LeVar Burton on John Amos

According to HuffPost, the department’s Office for Civil Rights has finally begun processing discrimination complaints related to the ongoing pandemic. Attorneys in the office told HuffPost in November that they’ve not been allowed to pursue these cases for the entirety of the pandemic. A spokesperson for the department told HuffPost that those attorneys were lying-ass liars who didn’t know what they’re talking about.

“This information is categorically false and represents the viewpoint of a low-level employee who has not been fully informed or brought up to speed on the clear directive given by HQ to move forward on all COVID cases without delay,” spokesperson Angela Morabito told HuffPost in early November.

Ah, yes, “low-level employee.” What class.

Morabito’s statement, like most statements from the Trump administration, was undermined by some plain facts. A email HuffPost obtained from a regional manager within the department said that “discrimination complaints related to COVID-19” would need to be overseen by “the highest levels of management.”

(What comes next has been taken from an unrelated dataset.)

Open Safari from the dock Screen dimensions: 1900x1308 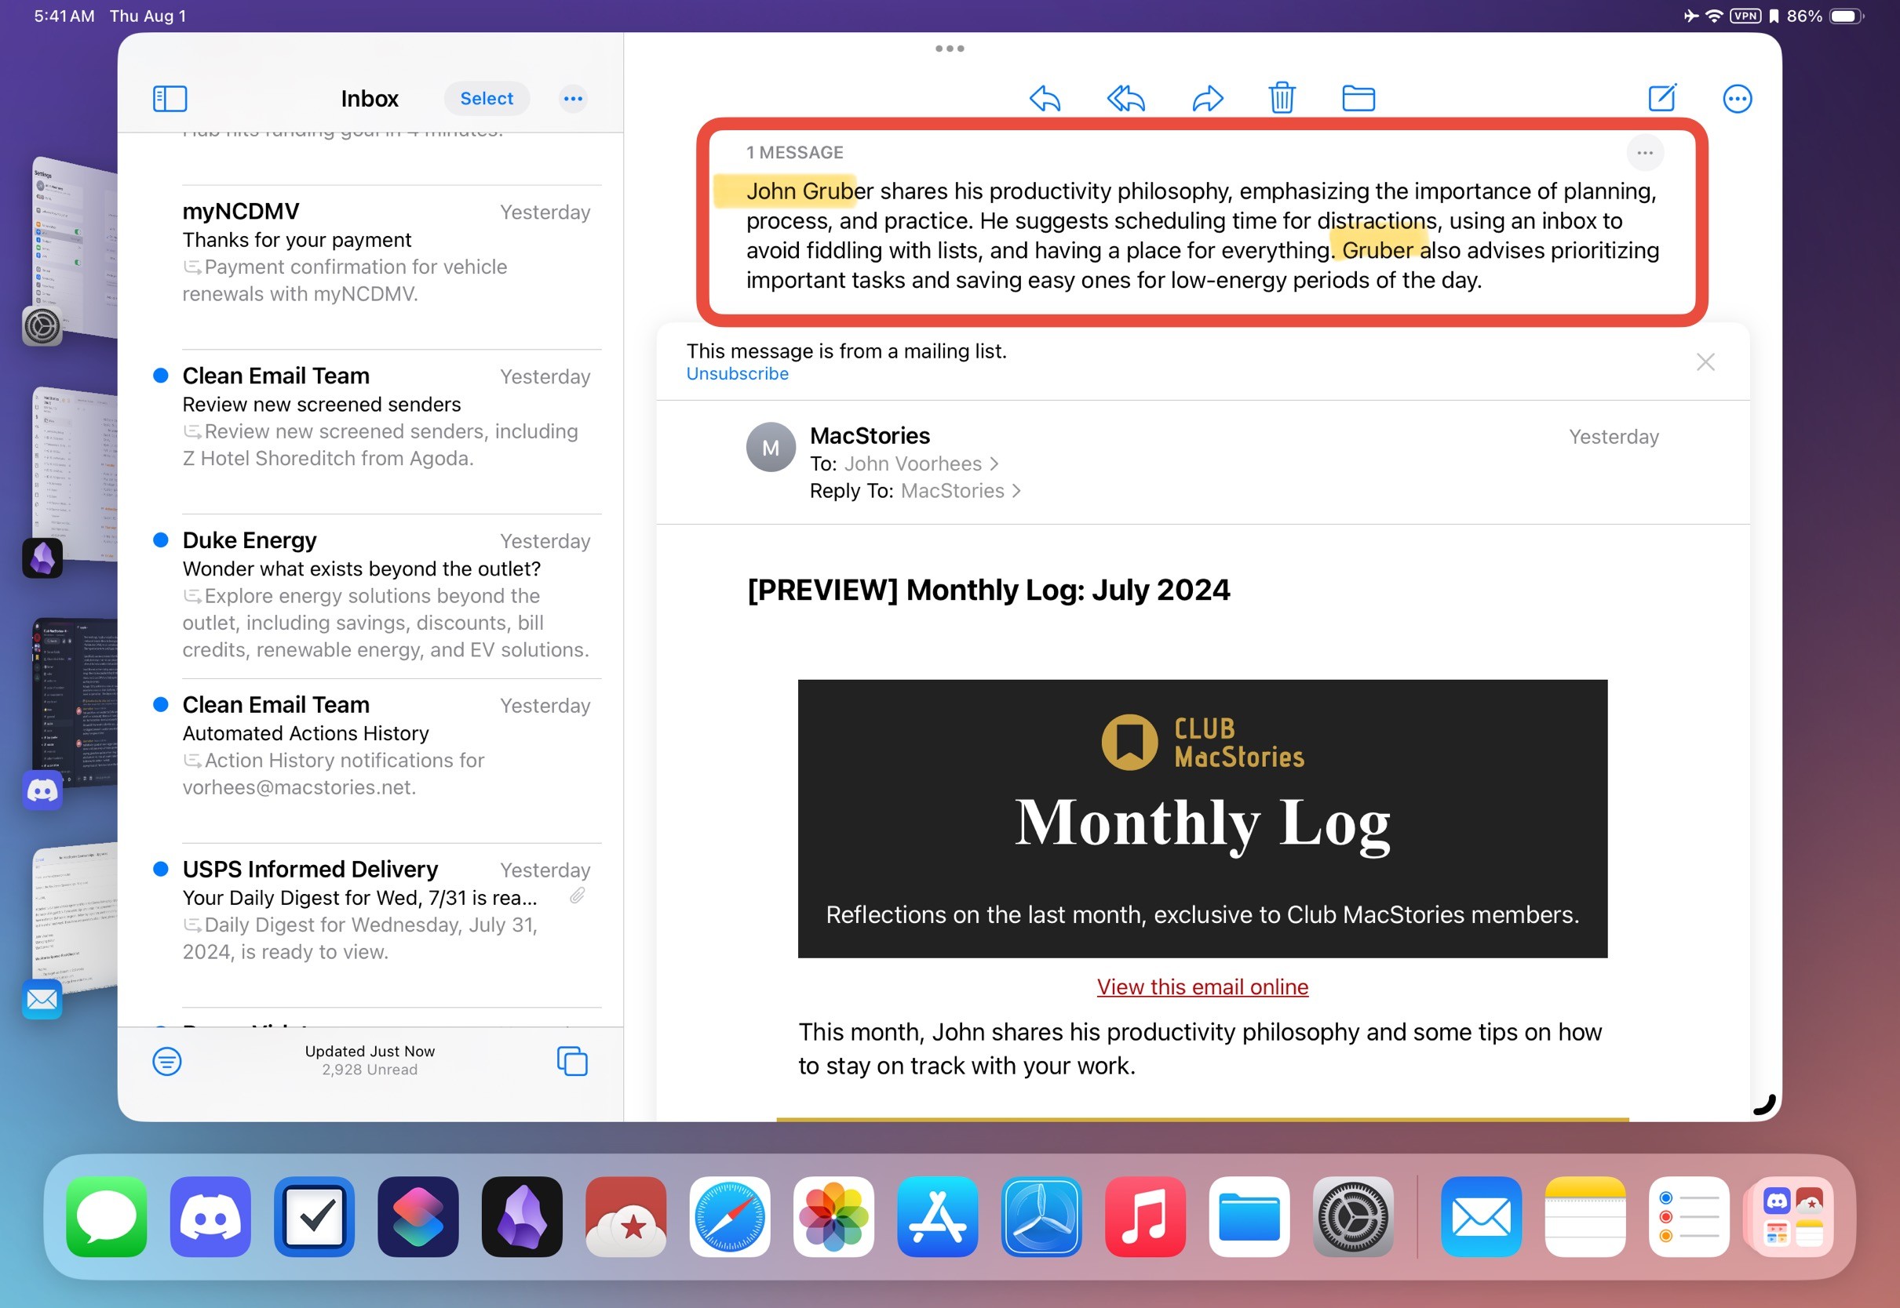click(729, 1217)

This was the opposite of moving “forward on all COVID cases without delay,” and essentially put a hold on all pandemic-related cases. A good amount of these cases focused on children with disabilities who were unable to receive the resources needed to continue their education throughout the pandemic.

From HuffPost:

Several families who work with disability rights advocate Marcie Lipsitt got word last month that their discrimination cases were moving forward. These families say that their children have failed to receive the education services they’re entitled to during the pandemic.

In one instance, a family told the Education Department in August that their child was being discriminated against on the basis of disability because their school district had failed to provide mandated speech and language services from March 2020 until the end of the school year. The Education Department didn’t respond to the complaint until delayed November.

In its response, the department said it would open an investigation into whether the school district had failed to provide a free and appropriate public education, in violation of the 1973 Rehabilitation Act, which bans discrimination based on disability.

Who knows how many disabled kids have lost an entire year of education because the Department of Education didn’t feel like doing their job. Truly doing the lord’s work, those folks.

Lipsitt told HuffPost that when she contacted an attorney at the Office for Civil Rights in the fall about the delays, the attorney told her that cases related to COVID-19 are subject to a increased scrutiny, and rewriting the allegations with no mention of COVID-19 might lend a hand them get processed faster. Stephanie Onyx, a mother who filed a similar complaint, told HuffPost the office gave her similar advice.

What I find most frustrating is that there is a lack of clarity of what this increased scrutiny means. There’s also no explanation on why it’s been put in place to begin with. Maybe it’s just me, but if your job is to lend a hand people then it would make more sense to streamline that process than to add more roadblocks.

Especially in a damn pandemic.

Despite Morabito bizarrely telling HuffPost that no change has been made to the processing of cases, attorneys told HuffPost that they have been given authorizations to pursue certain claims on a case-by-case basis. The Department of Education has yet to release an official statement on the matter, because, well, look who’s in charge y’all.